URL shortening services, such as Google’s goo.gl, Twitter’s t.co, bit.ly, and many others, provide content authors the ability to point users to a web resource via a link substantially shorter than its canonical form. Especially useful in length-constrained media such as Twitter, link shorteners offer a variety of benefits, from tracking clicks to protecting against malicious content. At Bentley Hoke, we use our own, self-hosted URL shortening service: bent.ly/ENLu, for instance, points to our homepage. (The “.ly” top-level domain is from Libya.)
Benefits of Hosting Your Own Shortening Service
One benefit of a self-hosted, as opposed to externally-hosted, URL shortener is branding: just as “goo.gl” connotes “Google,” we use “bent.ly” to associate the links we present to viewers with “Bentley Hoke.” Our branding recognition isn’t that of Google’s, of course, but we’re working on it.

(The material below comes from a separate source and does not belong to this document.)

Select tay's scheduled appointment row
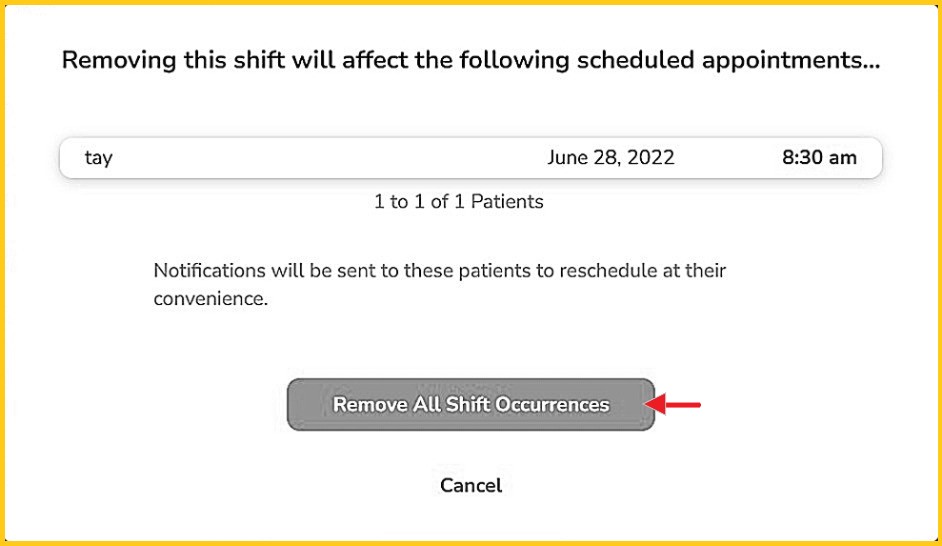The height and width of the screenshot is (546, 942). click(x=470, y=158)
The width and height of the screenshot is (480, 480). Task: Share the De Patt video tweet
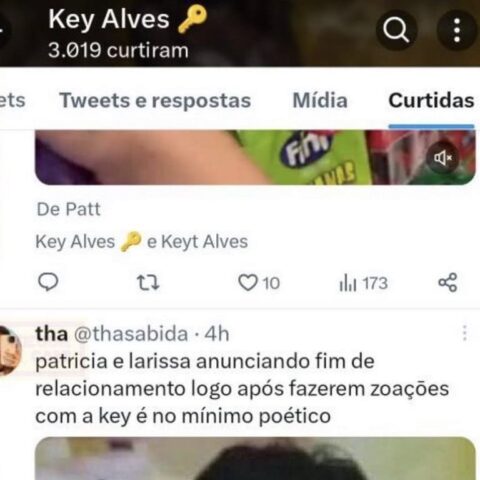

A second advantage of using our own link shortener is tracking: as with externally-hosted services, clicks on a bent.ly link are recorded. A field in the database record for each URL shortened is incremented each time a user clicks on a link, meaning that we can track how many users followed a shortened URL – enabling us to see how many folks follow a link we tweet, for instance.
Lastly, of course, our shortener allows us to present shorter links. A long URL fits more easily into a tweet and often scans more easily, in an email or print communication, than does a long web address.
Some Assembly Required
(Perhaps best to stop here if PHP/MySQL web development ain’t your bag; forward to your friends among the pocket-protector-sporting set as needed.)
We started with Brian Cray’s shortening code, a small set of files made freely available. The zip download includes a set of SQL commands which create the corresponding MySQL database table. Adding a few additional lines to our site’s .htaccess file
1 2 3 | RewriteBase / RewriteCond %{HTTP_HOST} ^(www\.)?bent.ly [NC] RewriteRule ^(.*)$ http://shorten.bentleyhoke.com/$1 [R=301,NC,L] |
redirects incoming bent.ly requests to shorten.bentleyhoke.com, from which the parameter following the slash after the domain name (per yet another .htaccess file) is decoded to retrieve the relevant database record. If such exists, the incoming request results in a response redirecting to the specified long URL and the “how many redirected” field is incremented.
Thanks to Brian Cray for the free, and well-written, code.